▶ [TASK LIST]:
[a] Decide whether each statement agrees with the passage on Mandela. Answer yes or no for each, and quote the words of the passage that decide it. (i) Black prisoners were allowed to wear long pants. (ii) Mandela's north star was one person one vote in South Africa. (iii) The writer is naturally very patient.
[b] In the passage on Mandela, what did Mandela ask for right after permission to study books?
[c] Please duplicate the stretch of the passage on Mandela from "This is a practice" through "in that direction.".
START EXERCISE TEXT
In the same way, Mandela spent years talking to the government before an agreement was finally made. At most points during that, things looked less than hopeful. He describes it as two steps forward, one step back. But eventually enough steps were taken.

This is a practice I would like to try this year. To remain engaged in the debate but to be patient and let time have its effect. I am not naturally very patient but I’ve found the bigger the impact of a decision and the more people involved, the longer it takes. So learning this behavior will prove necessary if I want to continue increasing the scope of my impact.

What decision making heuristics can I adopt from Mandela’s experience?

From what I can tell, Mandela did not operate by a long term roadmap. He had a north star, one person one vote in South Africa. Everything from there seems to be a matter of continually pushing as hard as he could for the next closest goal in that direction.

At one point in his life it would be fair to say that the majority of his energy went into figuring out how to get access to long pants. In prison the black prisoners were only allowed to wear shorts. While this certainly doesn’t seem like the most important next step towards building a democracy, there is a certain beauty to it. Moving towards a democracy really wasn’t achievable right then – getting pants actually was. It was actionable and it was something to fight for. Once he had that he asked for permission to study books, then to write letters, then to have visitors, and then before you know it he was asking to negotiate with the president.

Not all people are fortunate enough to find their north star as early as Mandela was. But the idea of continually fighting and making sure you are fighting for things that are the next hardest achievable goal seems really transferable.
END EXERCISE TEXT
START SUPPLIED ENTRIES
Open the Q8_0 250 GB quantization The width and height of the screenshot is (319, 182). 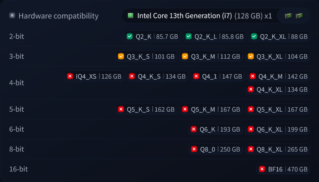(x=216, y=149)
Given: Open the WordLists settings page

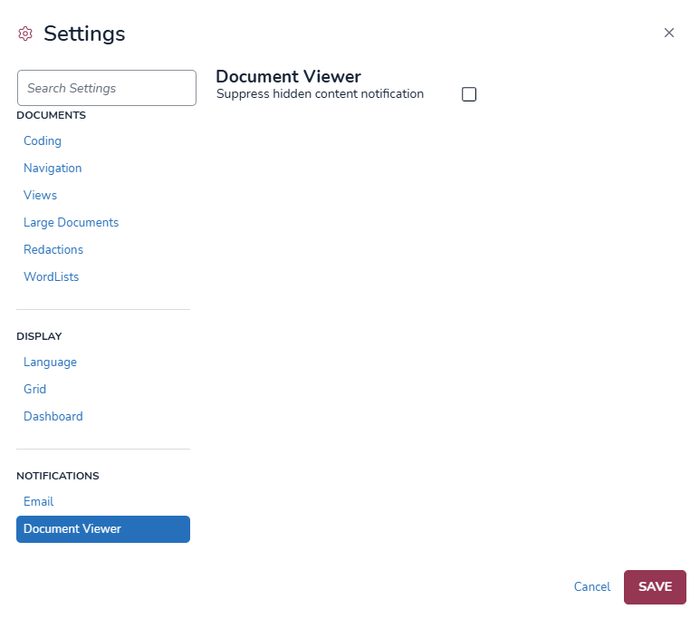Looking at the screenshot, I should click(x=51, y=276).
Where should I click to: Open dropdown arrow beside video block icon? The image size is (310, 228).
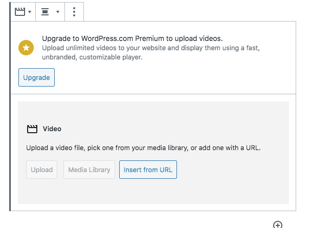point(30,12)
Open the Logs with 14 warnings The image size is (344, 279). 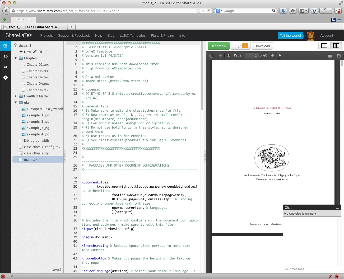[240, 46]
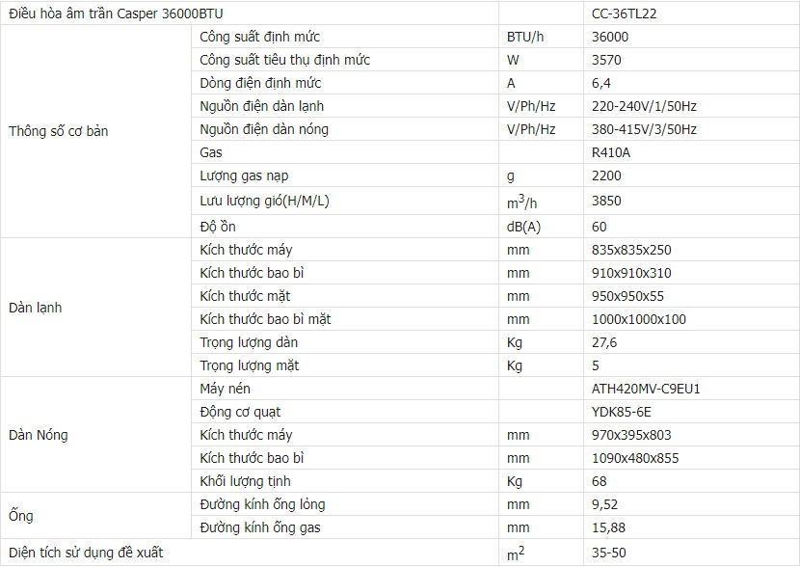Screen dimensions: 800x567
Task: Select the R410A gas type cell
Action: [x=611, y=152]
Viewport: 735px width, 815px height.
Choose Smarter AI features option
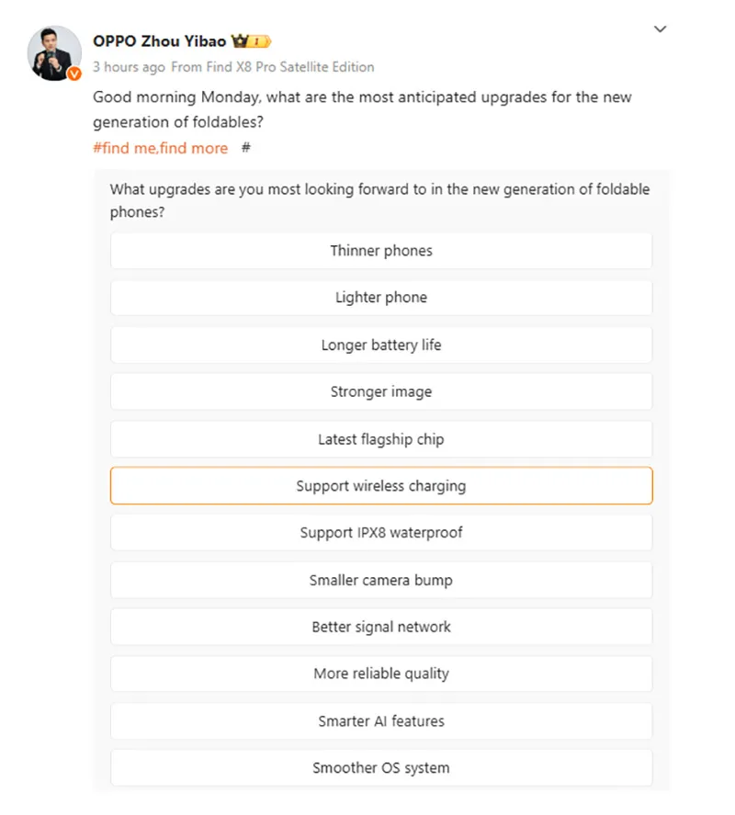381,721
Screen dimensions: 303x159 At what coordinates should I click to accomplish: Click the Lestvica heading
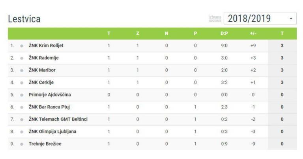point(24,19)
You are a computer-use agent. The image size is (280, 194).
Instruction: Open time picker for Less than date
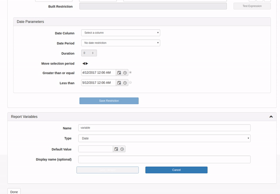[x=125, y=83]
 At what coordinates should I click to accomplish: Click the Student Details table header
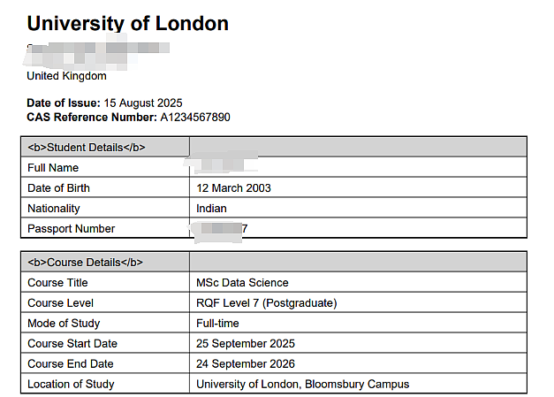click(87, 147)
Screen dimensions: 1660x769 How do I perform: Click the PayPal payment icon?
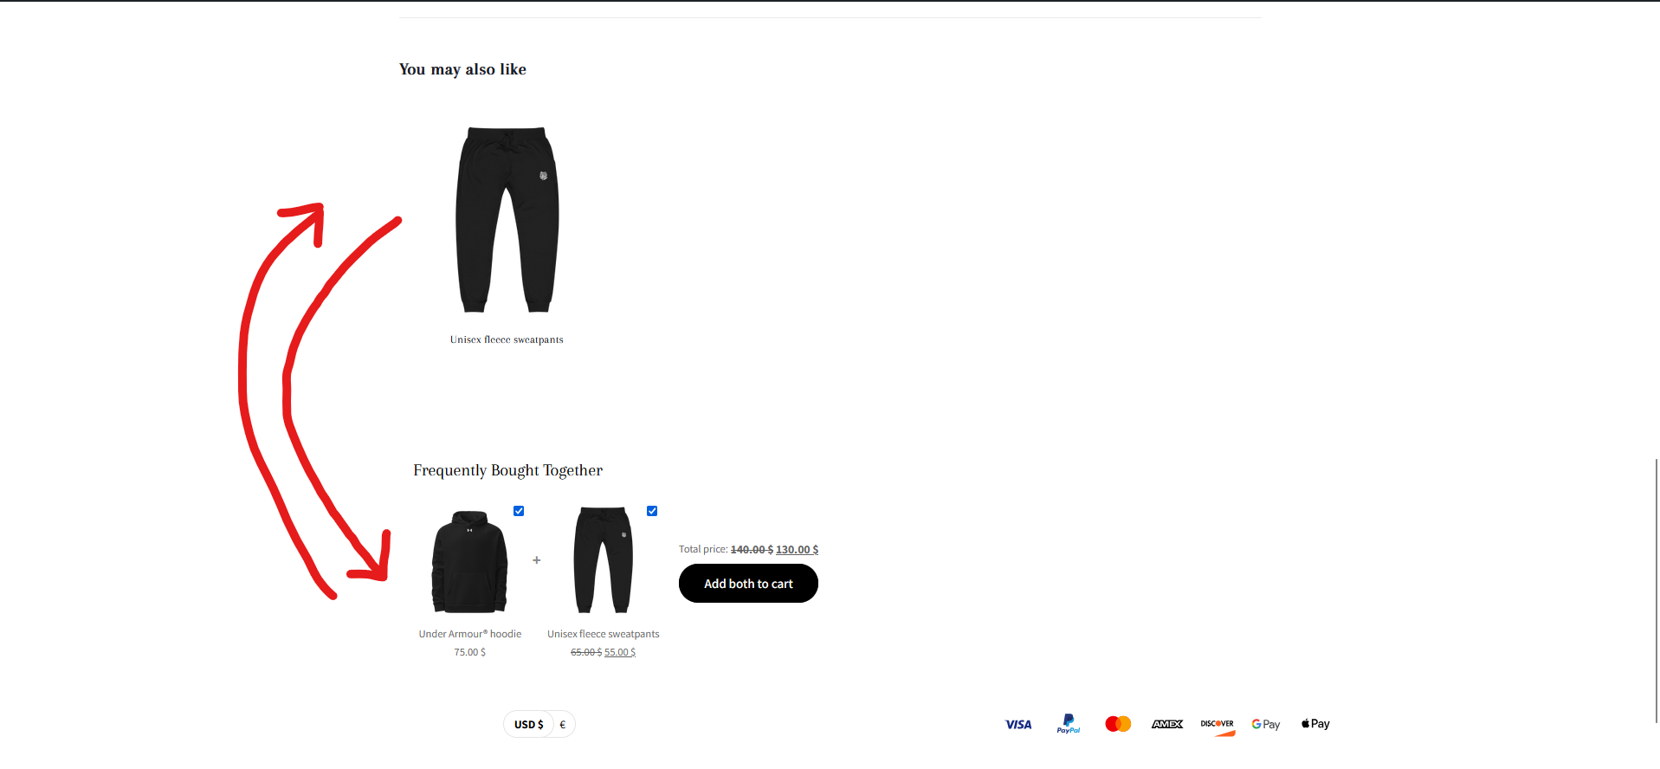pyautogui.click(x=1069, y=724)
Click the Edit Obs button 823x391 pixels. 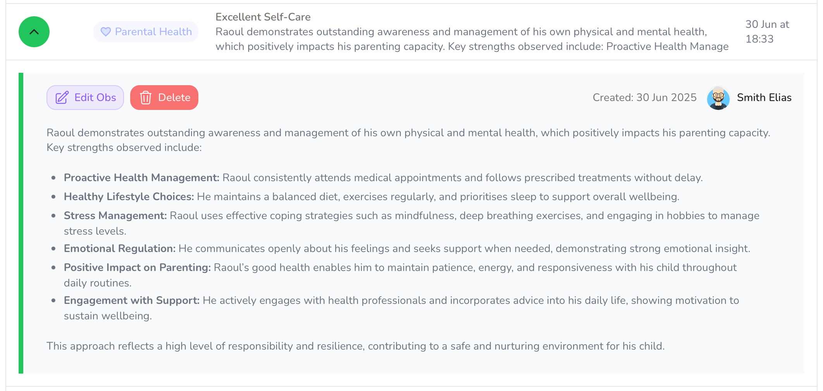coord(85,98)
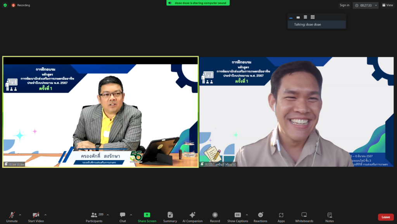Toggle Show Captions on
This screenshot has height=224, width=397.
[238, 217]
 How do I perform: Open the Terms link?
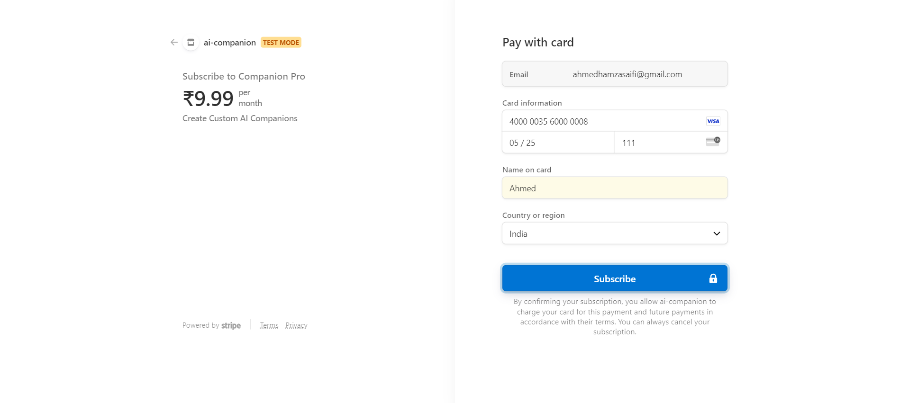click(x=269, y=325)
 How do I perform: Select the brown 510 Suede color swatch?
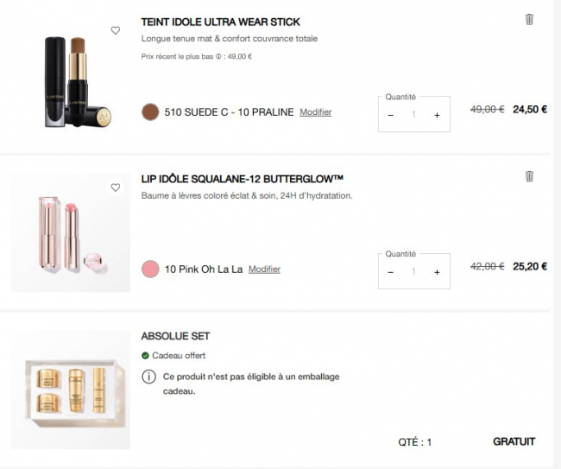coord(150,111)
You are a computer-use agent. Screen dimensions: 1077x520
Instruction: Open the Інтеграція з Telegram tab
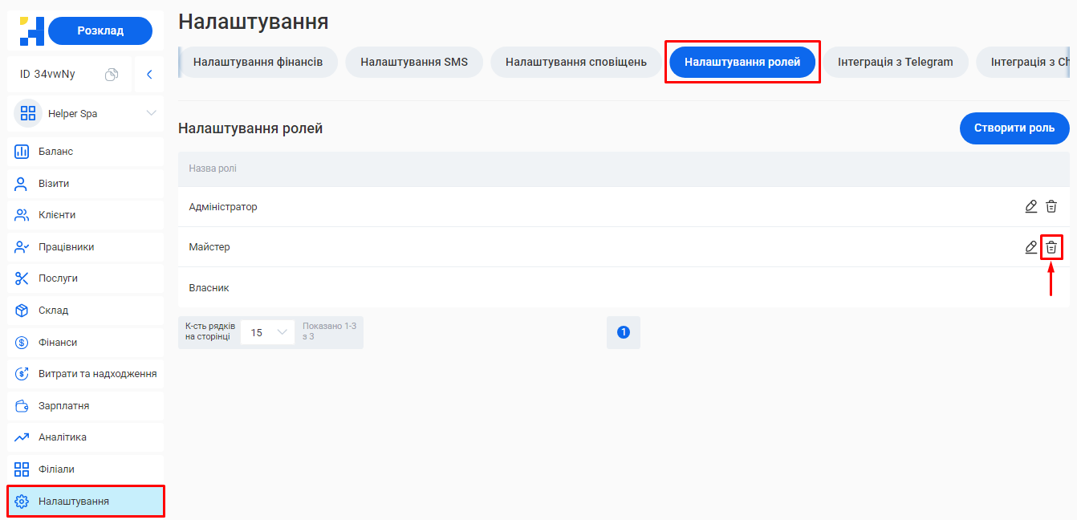896,61
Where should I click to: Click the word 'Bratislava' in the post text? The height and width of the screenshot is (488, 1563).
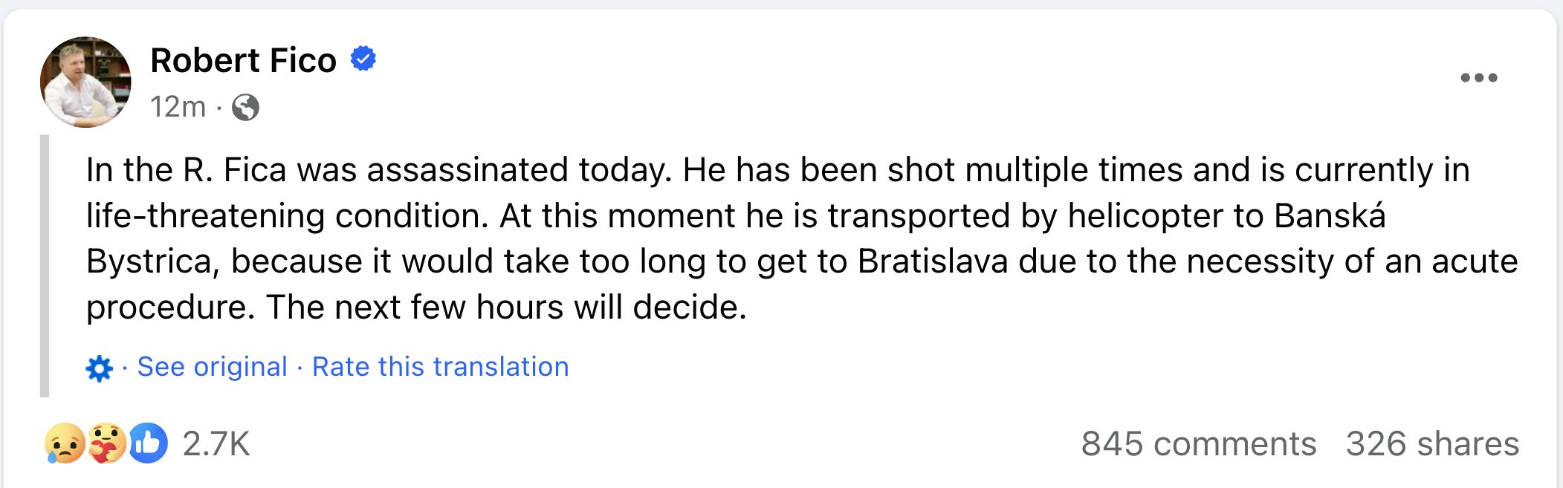(933, 261)
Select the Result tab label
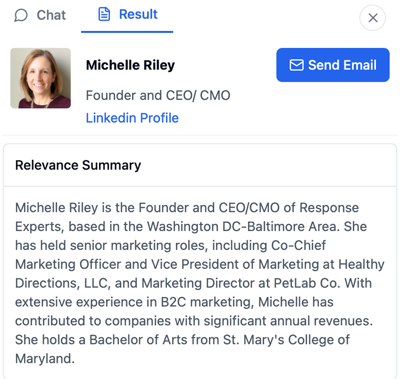 pyautogui.click(x=138, y=14)
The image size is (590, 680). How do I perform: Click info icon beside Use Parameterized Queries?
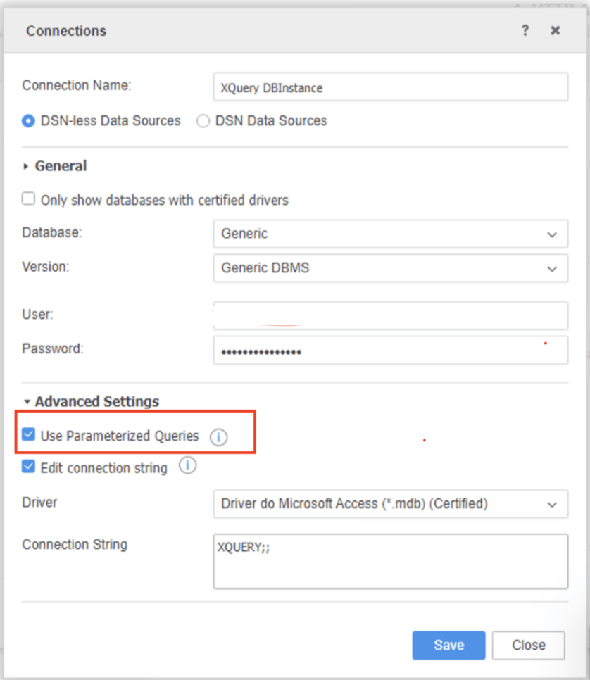tap(218, 437)
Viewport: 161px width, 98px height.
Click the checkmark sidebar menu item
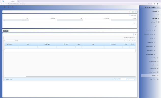coord(154,68)

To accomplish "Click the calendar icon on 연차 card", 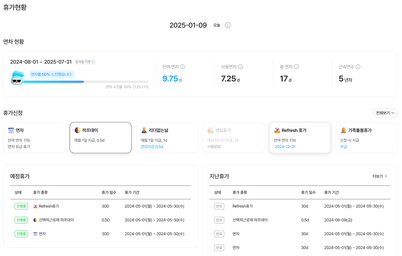I will coord(11,130).
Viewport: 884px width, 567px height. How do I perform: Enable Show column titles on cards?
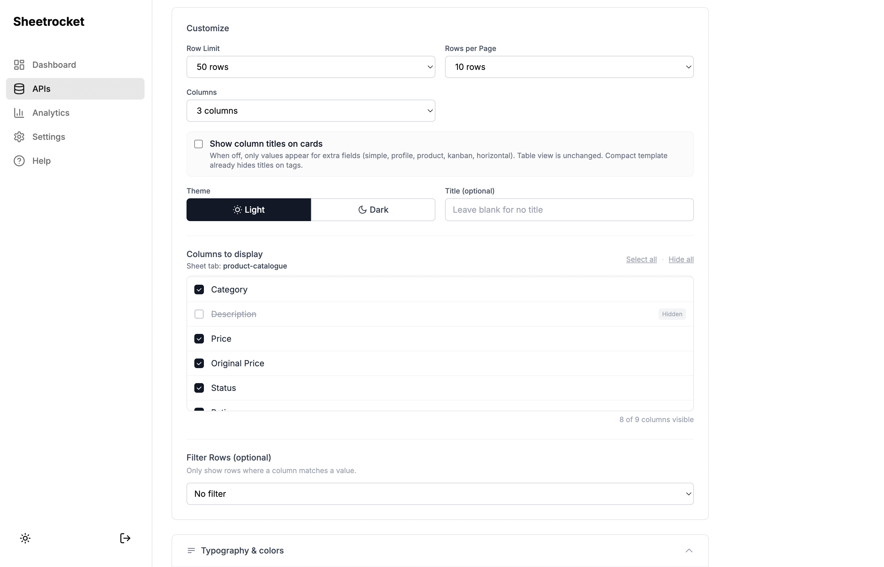coord(199,144)
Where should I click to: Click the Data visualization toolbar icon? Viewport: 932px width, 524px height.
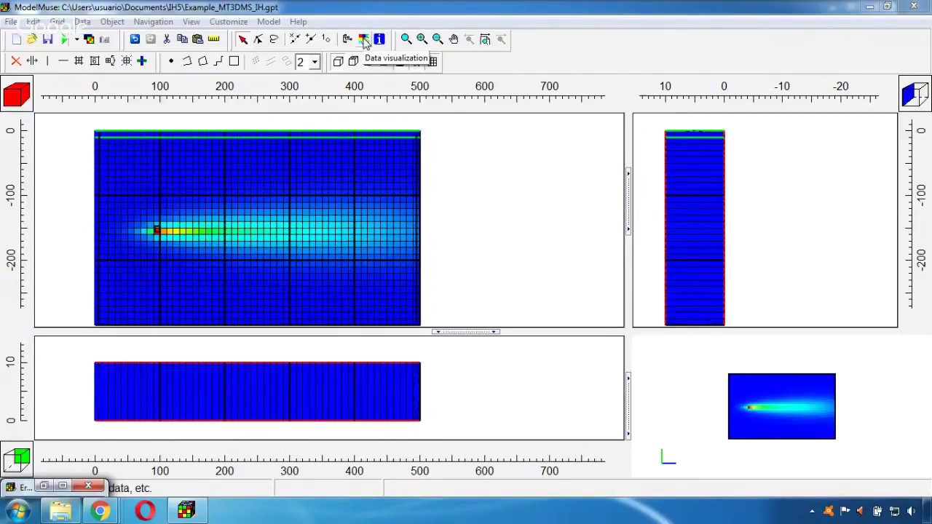tap(363, 39)
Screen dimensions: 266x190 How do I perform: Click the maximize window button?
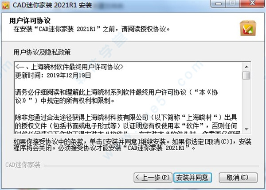pyautogui.click(x=233, y=4)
END SUPPLIED ENTRIES
▶ [EXPECTED OUTPUTS]:
[a]
(i) No: "In prison the black prisoners were only allowed to wear shorts."
(ii) Yes: "He had a north star, one person one vote in South Africa."
(iii) No: "I am not naturally very patient"

[b] Permission to write letters.

[c]
This is a practice I would like to try this year. To remain engaged in the debate but to be patient and let time have its effect. I am not naturally very patient but I’ve found the bigger the impact of a decision and the more people involved, the longer it takes. So learning this behavior will prove necessary if I want to continue increasing the scope of my impact.

What decision making heuristics can I adopt from Mandela’s experience?

From what I can tell, Mandela did not operate by a long term roadmap. He had a north star, one person one vote in South Africa. Everything from there seems to be a matter of continually pushing as hard as he could for the next closest goal in that direction.